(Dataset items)
━━━━━━━━━━━━━━━━

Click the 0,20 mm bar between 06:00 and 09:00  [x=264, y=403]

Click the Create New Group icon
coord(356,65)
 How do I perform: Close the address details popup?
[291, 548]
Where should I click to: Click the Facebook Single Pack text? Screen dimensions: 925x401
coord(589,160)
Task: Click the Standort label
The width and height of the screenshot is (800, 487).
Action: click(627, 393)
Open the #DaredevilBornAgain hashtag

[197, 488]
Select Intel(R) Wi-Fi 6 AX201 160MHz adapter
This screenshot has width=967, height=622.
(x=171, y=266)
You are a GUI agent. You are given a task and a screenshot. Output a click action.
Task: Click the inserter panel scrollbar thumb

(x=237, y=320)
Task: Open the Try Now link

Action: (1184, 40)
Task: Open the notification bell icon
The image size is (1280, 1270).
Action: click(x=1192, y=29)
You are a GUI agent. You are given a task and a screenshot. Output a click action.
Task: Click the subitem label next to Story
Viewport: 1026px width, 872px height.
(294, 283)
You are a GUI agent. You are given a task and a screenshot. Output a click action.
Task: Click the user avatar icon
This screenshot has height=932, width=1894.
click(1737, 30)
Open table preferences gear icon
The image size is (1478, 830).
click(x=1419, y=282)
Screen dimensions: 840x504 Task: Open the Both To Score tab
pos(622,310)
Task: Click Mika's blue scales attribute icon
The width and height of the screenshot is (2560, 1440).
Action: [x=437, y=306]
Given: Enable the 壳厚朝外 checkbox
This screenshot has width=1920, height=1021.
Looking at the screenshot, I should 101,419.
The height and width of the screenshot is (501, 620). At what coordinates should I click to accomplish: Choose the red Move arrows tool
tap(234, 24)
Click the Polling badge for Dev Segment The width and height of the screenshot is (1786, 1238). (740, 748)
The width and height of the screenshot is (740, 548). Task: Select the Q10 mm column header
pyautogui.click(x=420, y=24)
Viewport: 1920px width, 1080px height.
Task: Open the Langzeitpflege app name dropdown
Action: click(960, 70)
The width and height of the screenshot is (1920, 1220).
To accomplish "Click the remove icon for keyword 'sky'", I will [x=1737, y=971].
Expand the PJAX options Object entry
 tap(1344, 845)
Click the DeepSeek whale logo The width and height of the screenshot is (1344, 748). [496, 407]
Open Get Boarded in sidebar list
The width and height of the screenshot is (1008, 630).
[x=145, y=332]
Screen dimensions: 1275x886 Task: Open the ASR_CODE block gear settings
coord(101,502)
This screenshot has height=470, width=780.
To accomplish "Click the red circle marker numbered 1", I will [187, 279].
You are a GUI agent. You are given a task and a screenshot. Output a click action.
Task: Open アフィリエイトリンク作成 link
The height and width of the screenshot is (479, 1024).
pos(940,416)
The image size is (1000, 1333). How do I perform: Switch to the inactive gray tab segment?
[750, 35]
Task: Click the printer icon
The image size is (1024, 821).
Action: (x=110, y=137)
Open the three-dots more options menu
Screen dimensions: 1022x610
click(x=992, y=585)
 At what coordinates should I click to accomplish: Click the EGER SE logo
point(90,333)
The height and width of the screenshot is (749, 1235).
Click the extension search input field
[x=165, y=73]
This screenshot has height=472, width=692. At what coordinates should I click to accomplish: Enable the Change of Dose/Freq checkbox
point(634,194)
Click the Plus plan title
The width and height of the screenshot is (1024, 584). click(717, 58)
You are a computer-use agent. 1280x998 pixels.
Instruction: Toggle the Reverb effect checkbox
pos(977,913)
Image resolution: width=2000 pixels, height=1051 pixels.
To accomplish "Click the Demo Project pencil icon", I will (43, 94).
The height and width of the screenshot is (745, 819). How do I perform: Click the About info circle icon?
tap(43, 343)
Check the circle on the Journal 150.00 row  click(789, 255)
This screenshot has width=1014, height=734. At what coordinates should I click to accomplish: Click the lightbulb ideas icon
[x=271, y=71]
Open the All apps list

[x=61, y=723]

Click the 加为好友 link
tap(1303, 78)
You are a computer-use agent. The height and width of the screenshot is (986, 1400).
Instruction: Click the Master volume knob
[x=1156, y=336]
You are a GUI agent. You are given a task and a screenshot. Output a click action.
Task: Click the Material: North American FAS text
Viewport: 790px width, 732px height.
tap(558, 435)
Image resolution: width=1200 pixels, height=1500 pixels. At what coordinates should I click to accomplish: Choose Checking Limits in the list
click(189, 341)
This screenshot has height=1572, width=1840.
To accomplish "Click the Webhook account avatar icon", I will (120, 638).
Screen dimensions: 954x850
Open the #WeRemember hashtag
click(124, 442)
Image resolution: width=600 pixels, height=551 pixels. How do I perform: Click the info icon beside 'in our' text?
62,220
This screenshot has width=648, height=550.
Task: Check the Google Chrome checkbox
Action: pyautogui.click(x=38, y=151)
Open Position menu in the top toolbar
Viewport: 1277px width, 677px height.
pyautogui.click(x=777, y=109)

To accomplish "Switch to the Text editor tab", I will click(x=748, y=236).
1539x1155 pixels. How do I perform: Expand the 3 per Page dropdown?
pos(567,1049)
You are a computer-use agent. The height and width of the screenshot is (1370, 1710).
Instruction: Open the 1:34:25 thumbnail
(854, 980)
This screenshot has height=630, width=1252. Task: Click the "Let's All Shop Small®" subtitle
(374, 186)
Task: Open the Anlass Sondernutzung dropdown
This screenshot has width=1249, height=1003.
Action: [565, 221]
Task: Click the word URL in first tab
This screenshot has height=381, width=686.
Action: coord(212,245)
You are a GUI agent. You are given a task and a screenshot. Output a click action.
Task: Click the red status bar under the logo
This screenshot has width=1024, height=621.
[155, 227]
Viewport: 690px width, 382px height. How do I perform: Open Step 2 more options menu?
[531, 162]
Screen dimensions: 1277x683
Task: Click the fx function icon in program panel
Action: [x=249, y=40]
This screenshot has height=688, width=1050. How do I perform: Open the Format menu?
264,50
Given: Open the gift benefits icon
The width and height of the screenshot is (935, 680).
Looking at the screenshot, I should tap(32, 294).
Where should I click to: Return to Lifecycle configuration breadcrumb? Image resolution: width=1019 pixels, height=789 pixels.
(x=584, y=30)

━━━━━━━━━━━━━━━━

→ **Activity**
Report how many lines in the data include the word "avatar", and give nothing but the count.

→ **Your solution**
2